On a passé des heures à marcher au milieu des dunes. On a croisé des chèvres qui descendaient de la montagne, et puis un peu plus tard dans la matinée, d’autres qui s’abreuvaient au puits Allibert. Vers midi, on a posé nos affaires et nos tentes au milieu du désert. C’était notre maison pour la nuit. On a préparé le déjeuner et profité de l’après-midi pour dormir-rêver-lire-flâner. Il faisait un soleil d’été et les dunes semblaient nous observer.

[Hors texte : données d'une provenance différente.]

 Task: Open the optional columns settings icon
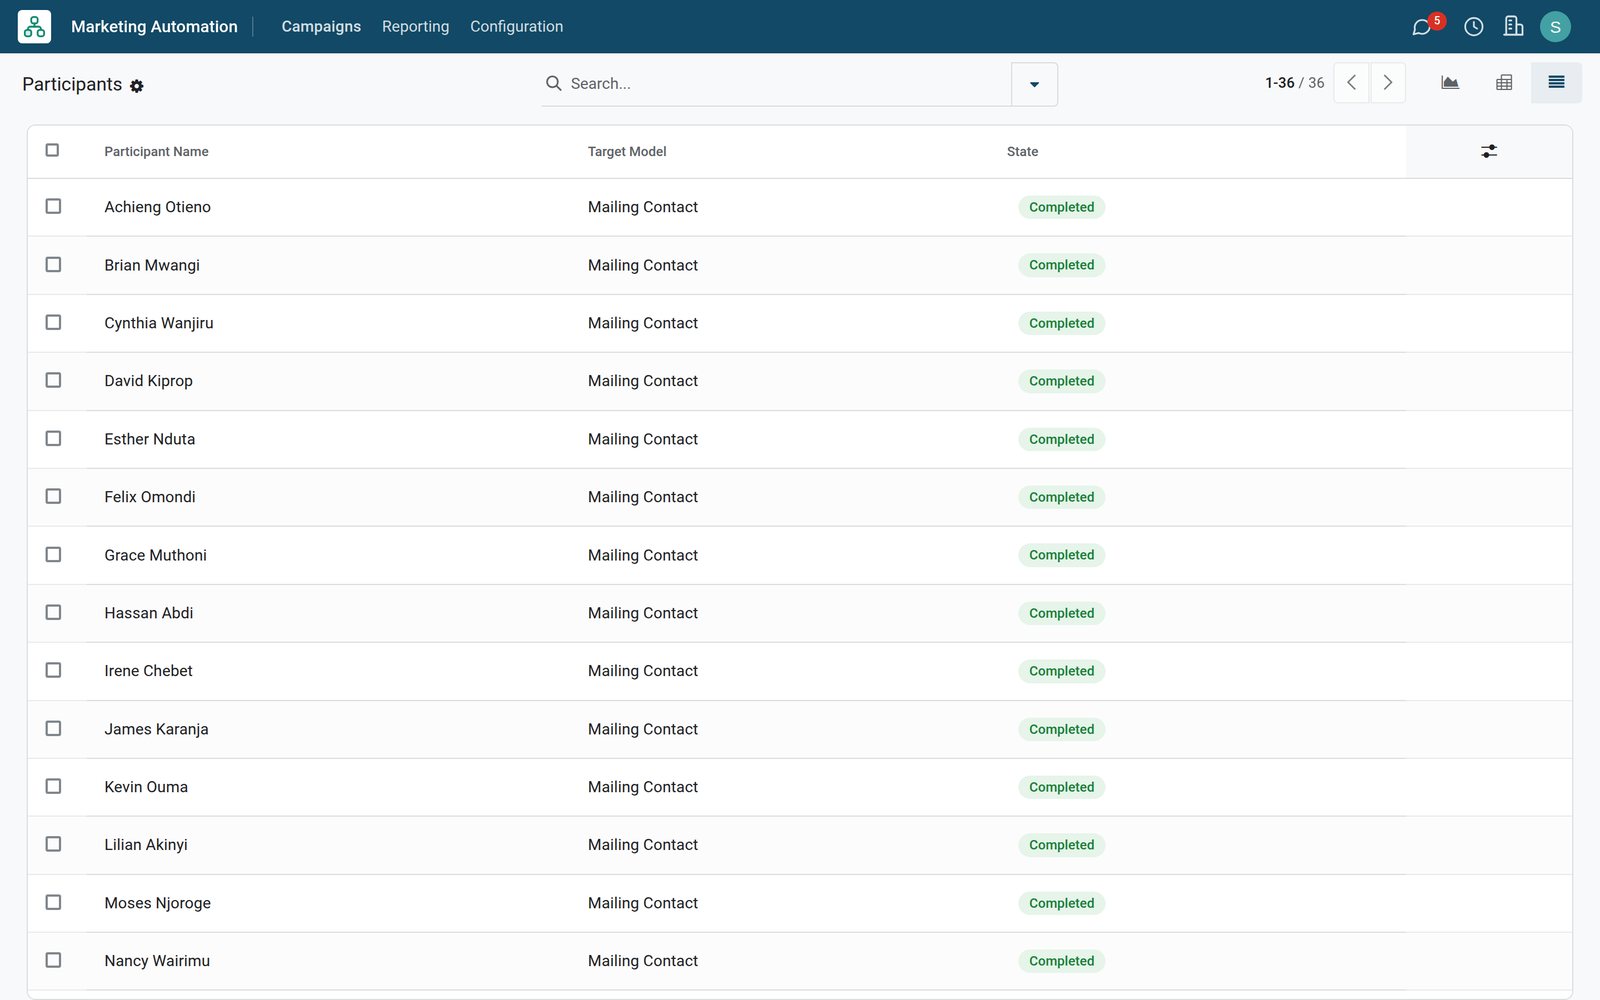(1488, 151)

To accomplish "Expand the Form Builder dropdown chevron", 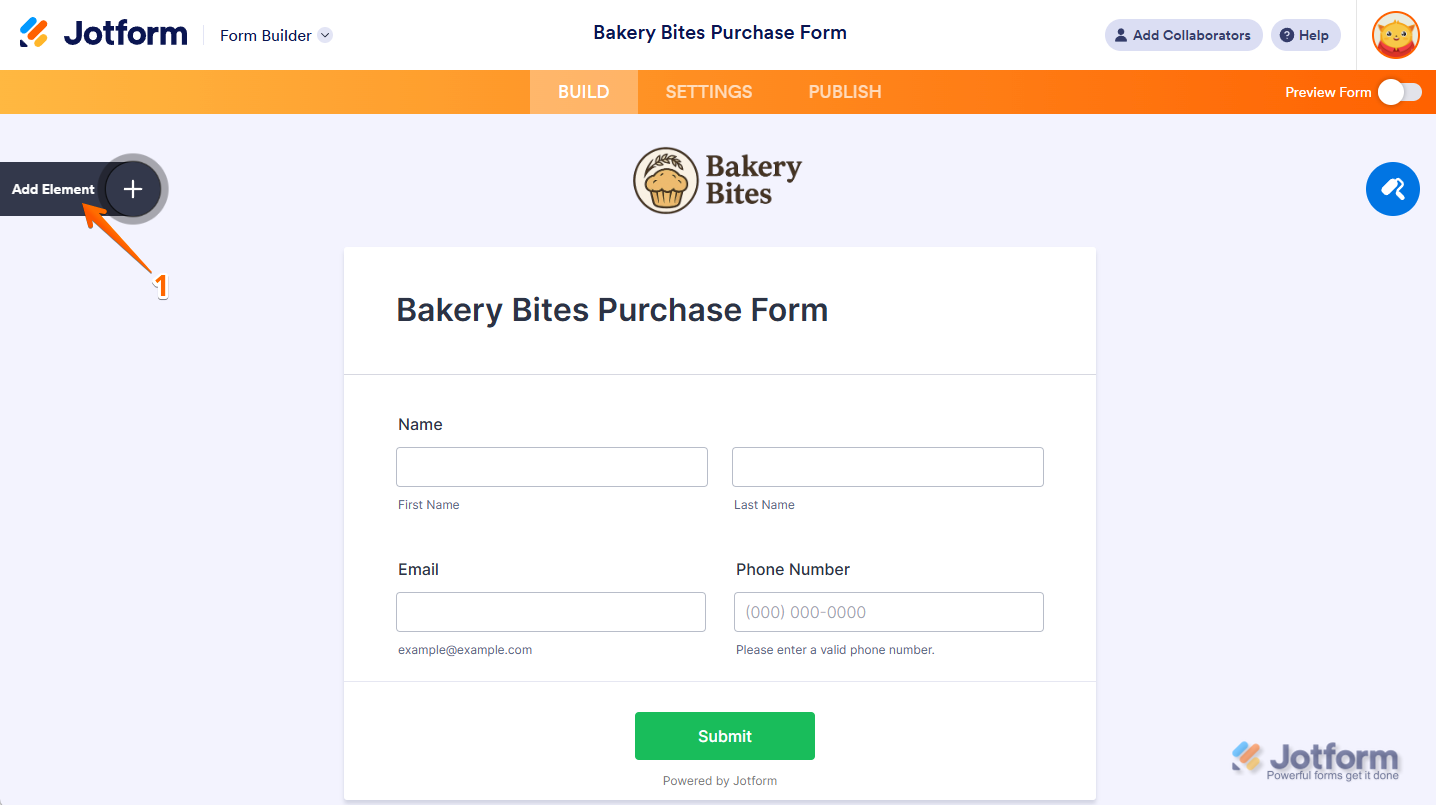I will 325,35.
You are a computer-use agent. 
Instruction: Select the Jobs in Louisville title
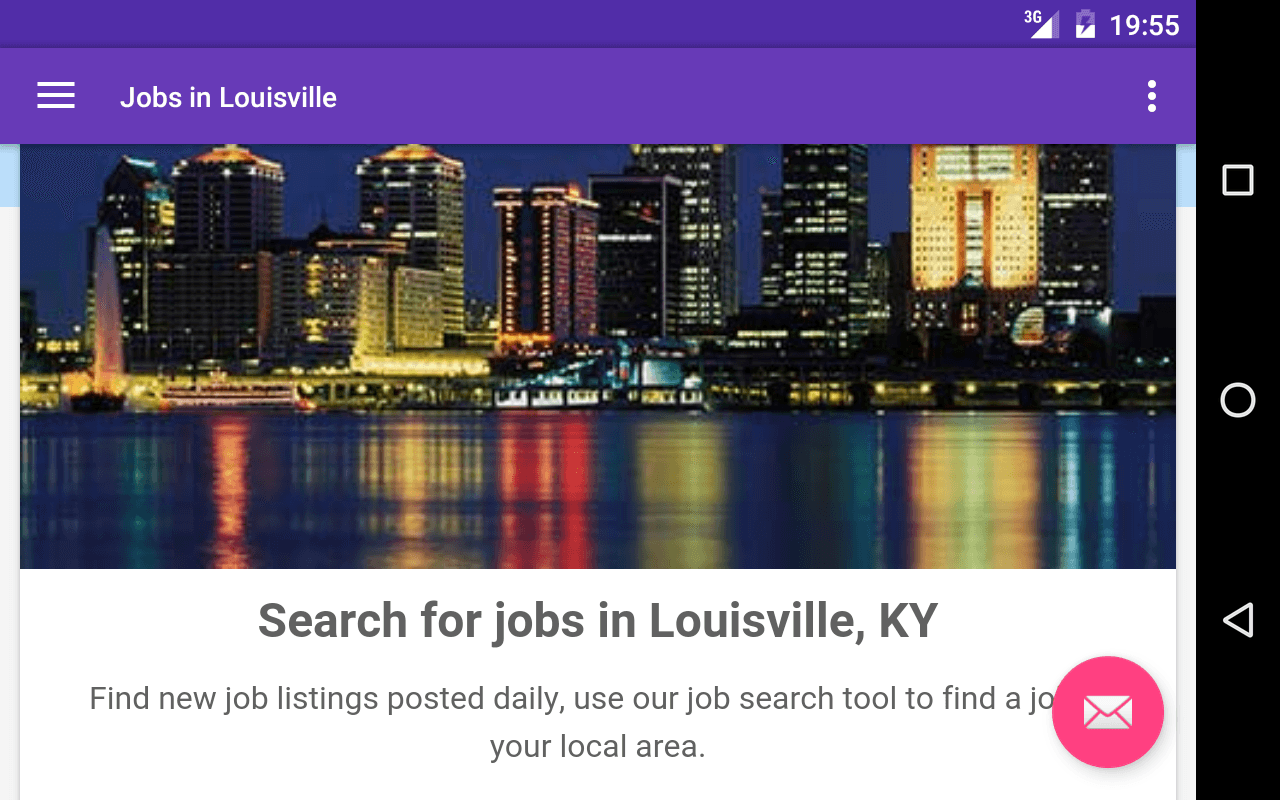pyautogui.click(x=228, y=97)
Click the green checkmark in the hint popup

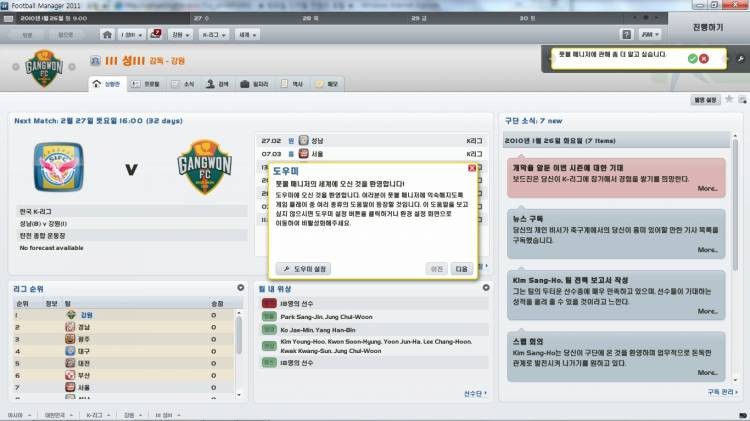point(692,59)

Je me suis endormie. Quand je me suis réveillée, j’avais des couleurs et des idées plein la tête. J’ai pensé que ce logo, ce logo sur lequel je travaillais depuis quelques jours, serait né au milieu du désert, et que, c’était quand même une jolie histoire. Il aurait pris forme, une après-midi de printemps, dans le sud du Maroc. Il sentirait bon le soleil, le voyage et la fleur d’oranger.

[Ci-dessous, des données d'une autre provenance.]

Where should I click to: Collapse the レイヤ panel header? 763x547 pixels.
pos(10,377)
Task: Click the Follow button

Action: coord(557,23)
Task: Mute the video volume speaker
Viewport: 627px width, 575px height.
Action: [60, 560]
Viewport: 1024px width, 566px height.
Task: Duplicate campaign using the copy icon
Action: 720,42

J’ai serré cette chance-là. De pouvoir, au quotidien, voyager, imaginer, créer. J’ai compris aussi que ces deux besoins – envies – sont intrinsèquement liés. Voyager et créer sont les deux choses qui me rendent les plus heureuses au monde – et faire des câlins à Holly. Mon imagination n’est jamais autant en éveil que lorsque je voyage. Je m’étonne, j’observe, j’ouvre les yeux. J’aime imaginer qu’il y a un peu de Singapour, du Mexique ou de la Thaïlande dans chacune de mes créations. De chaque voyage, je rapporte des rencontres et des souvenirs. Je grandis avec eux, à travers eux. Je les transforme en création

Un peu plus tard, on a quitté le camp et on s’est dirigés vers les dunes. On a grimpé, marché, observé. On a pris des photographies. Il faisait beau, il faisait silence. Vers dix-huit heures, on s’est assis face aux dunes. En attendant que le soleil s’endorme, on a refait le monde et beaucoup ri. On semblait seuls au monde, et avoir la beauté de ce monde-là juste, justement, pour nous. Le ciel est devenu bleu rouge jaune orange. Il faisait bonheur, il faisait nuit.

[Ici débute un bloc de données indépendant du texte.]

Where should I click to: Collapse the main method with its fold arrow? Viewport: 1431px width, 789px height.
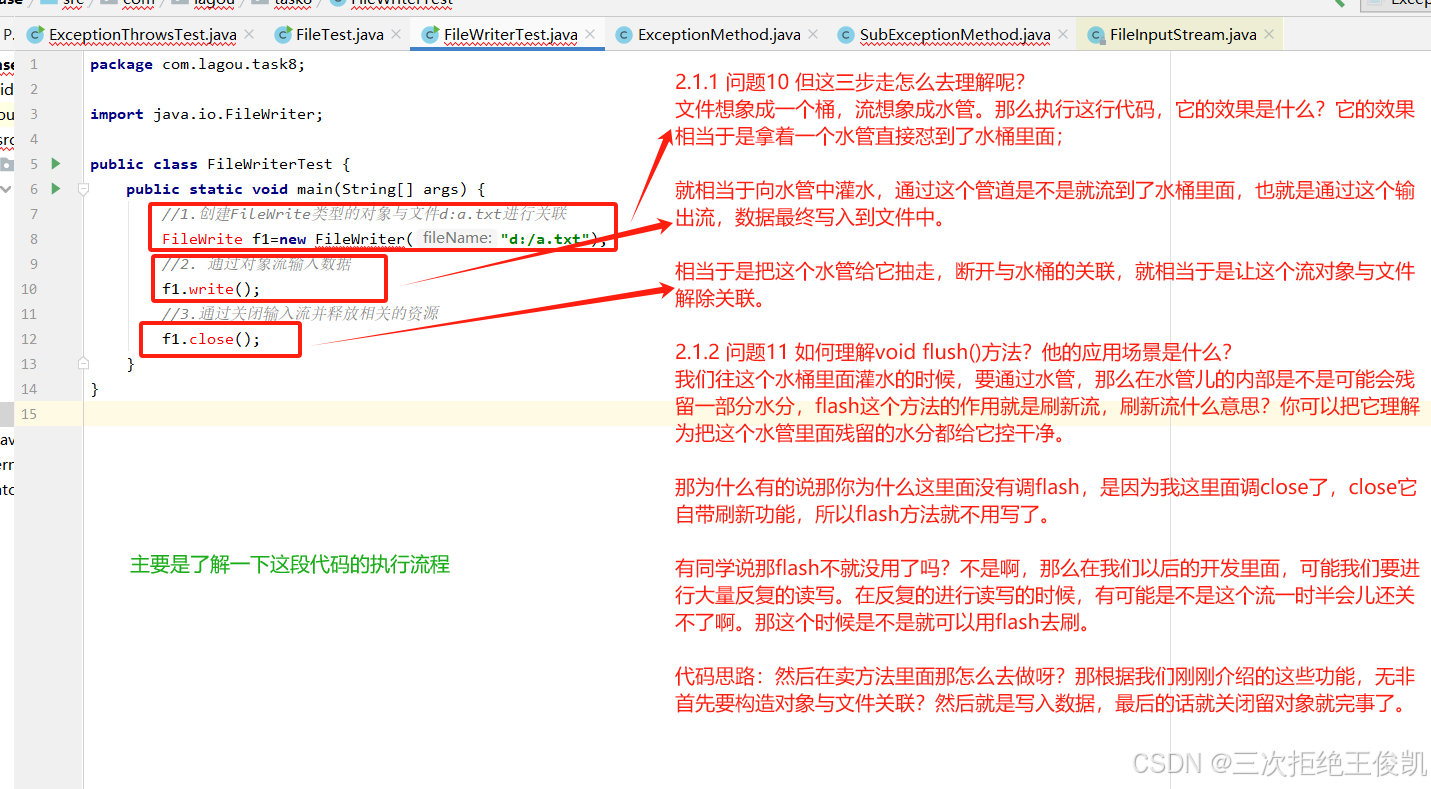click(83, 188)

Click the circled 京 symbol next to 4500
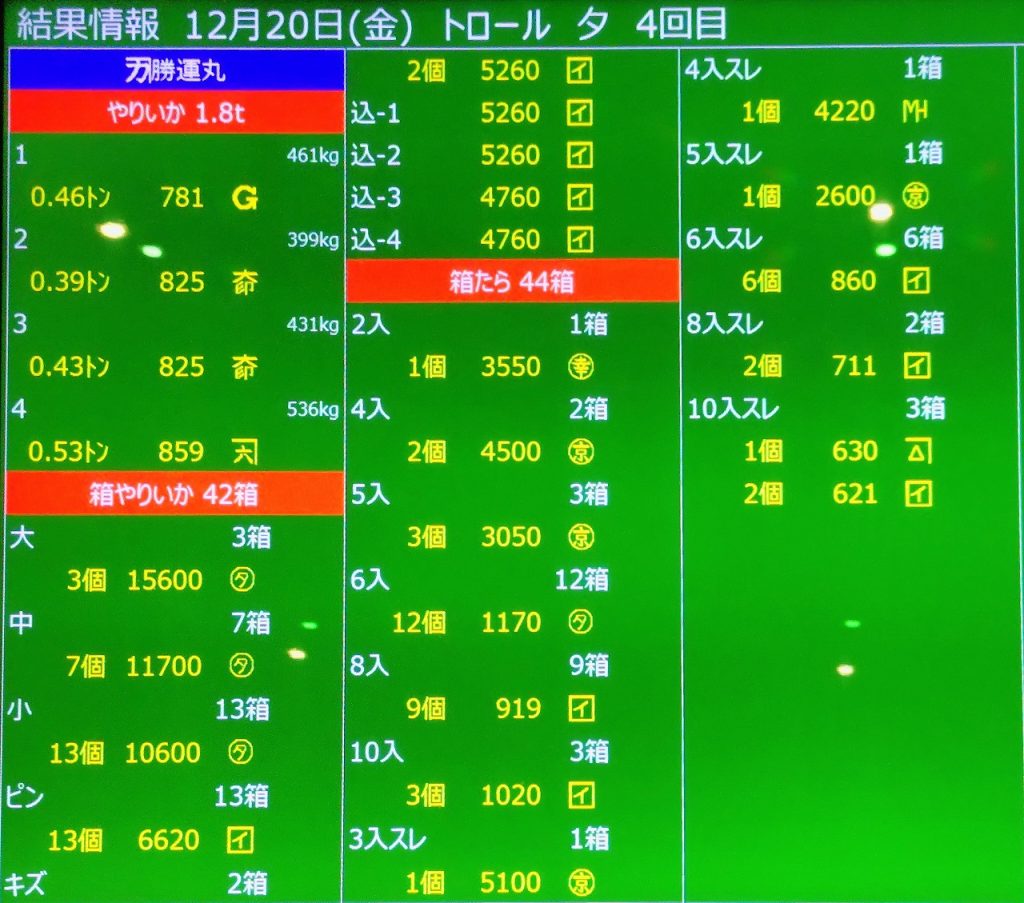581,452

On a couru dans les dunes pour rejoindre le chemin. On est tombés. On a ri, encore. On avait cinq ans, peut-être huit. Après le diner, on a observé les étoiles. Avec Mohamed, j’ai appris les étoiles. Je fais partie de ces personnes qui ne connaissent du ciel que son élégance et sa profondeur.
J’ai appris la grande Ourse et les autres constellations. J’ai écouté des histoires et des légendes d’un autre temps. J’ai vu, tout doucement, des formes se dessiner dans le ciel. J’avais l’impression d’avoir en face de moi un alphabet que je parvenais, après des années d’incompréhension, enfin à déchiffrer. J’avais ce sourire des premières fois. Je me suis promis, en rentrant, de regarder ce tableau dans la salle à manger et d’apprendre le ciel.

Vers vingt-deux heures, j’ai essayé d’apprivoiser les étoiles sous le regard, cette fois, de mon appareil photo. J’ai passé la soirée à tâtonner et à essayer de me rappeler comment fonctionne le trépied et le reflex à la nuit tombée.
Forcement, j’avais oublié de mettre des piles dans la télécommande pour ne pas avoir à déclencher et bousculer mon appareil photo lors de la prise de vue. Forcement, j’avais oublié de lire des tutoriels pour photographier le ciel. Forcement, j’avais oublié l’emplacement des boutons. J’ai joué avec les ISO et le temps d’expositions. Alors, et tout doucement, j’ai essayé.
J’ai tâtonné en me disant que le résultat n’était pas si important, et en me rappelant comme j’aimais avant tout prendre des photographies, que le souvenir était aussi important que l’image capturée.
Je suis restée une heure, peut-être deux à observer le ciel, et son reflet dans mon appareil photo. Je viens de me glisser sous la tente et j’ai des étoiles plein les yeux.